Administration. The corticosteroid is mixed with local anaesthetic prior to injection, thereby reducing the risk of side effects. The temporary subduing of pain (due to the local anaesthetic) will furthermore aid the confirmation (or the disconfirmation) of the diagnosis. Systemic treatment (tablets, suppositories, injections in the muscles and veins for systemic effect) with corticosteroid is not permitted in sport.
Discussion. Injections with corticosteroid in the area surrounding tendons can amongst other things be used as a supplement to treatment for chronic over-load conditioned tendon injuries. The basis treatment is “active rest” with increasing load within the pain threshold. If the athlete does not follow the rehabilitation principles and instead forces the rehabilitation, the chronic inflammation, the lengthy rest period and the suddenly increased training load will present a risk of rupturing the tendon.
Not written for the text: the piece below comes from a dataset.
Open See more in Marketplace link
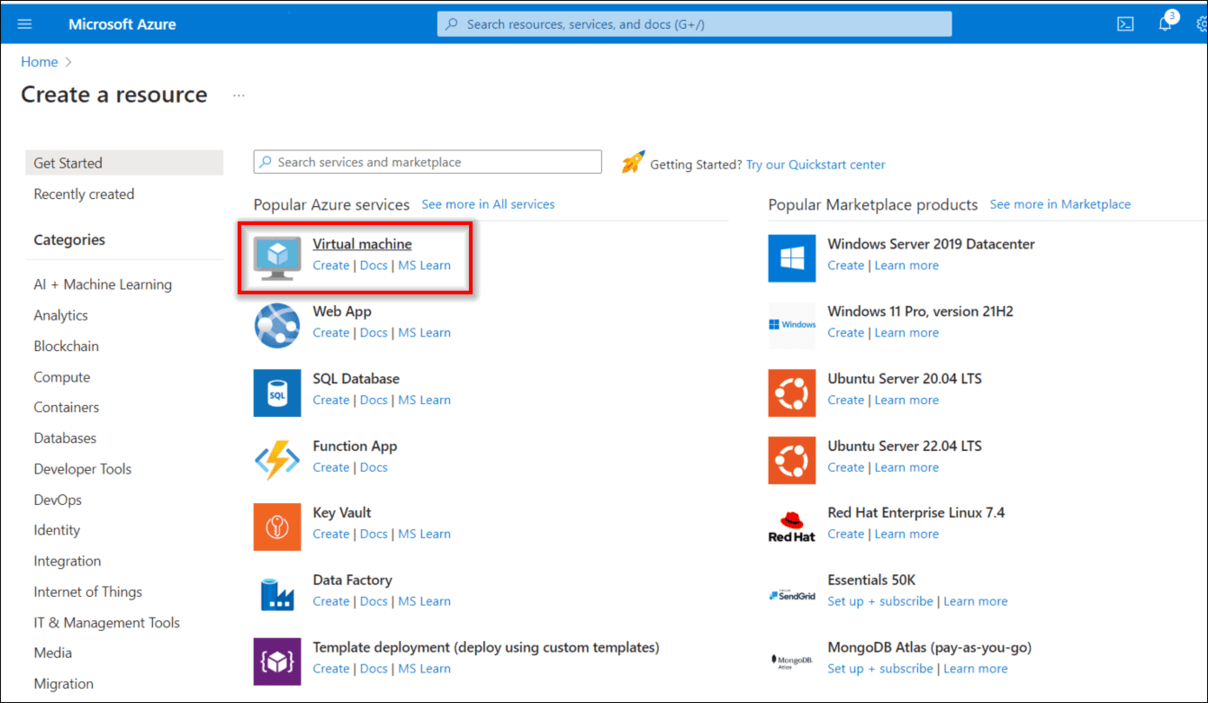The width and height of the screenshot is (1208, 703). pyautogui.click(x=1060, y=204)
Ultrasound scanning is recommended in treatments with injection of corticosteroid in the area surrounding larger tendons. If there is no positive effect (or the effect is passing despite correct rehabilitation) following the first ultrasound-guided injection, there are no grounds to repeat the process. If there is positive, but only partial, effect, the injection can be repeated once or twice with a minimum interval of four weeks.
Conclusion. Localised injection of corticosteroid is considered effective as treatment for bursitis, chronic inflammation of the tendon (tendinitis), inflammation of the tendon sheath (tenosynovitis), inflammation of the tissue surrounding the tendons (peritendinitis) and fluid accumulation in the joints (traumatic arthritis/synovitis), although the scientific documentation is incomplete.
On a correct indication following verification of the diagnosis with ultrasound scanning, ultrasound-guided injection of corticosteroid in the area surrounding the tendons could be an useable supplement to the basis treatment (rehabilitation) if correct rehabilitation haven’t made a progress.
The short term effect of the treatment is well documented but not for the long term effect which is only available through long term controlled rehabilitation.
If the treatment is misused to allow the athlete to continue a potentially damaging sports activity, the treatment will indirectly increase the risk of the chronic injury and tendon ruptures.
Resumé. Medicinal treatment is only a supplement to the basis treatments of sport injuries. Used the right way, the medicinal treatment can reduce the relieving period thereby starting the rehabilitation faster. If the treatment is abused to continue a harming sports activity without corrective training measurements, the risk of chronic injuries will increase.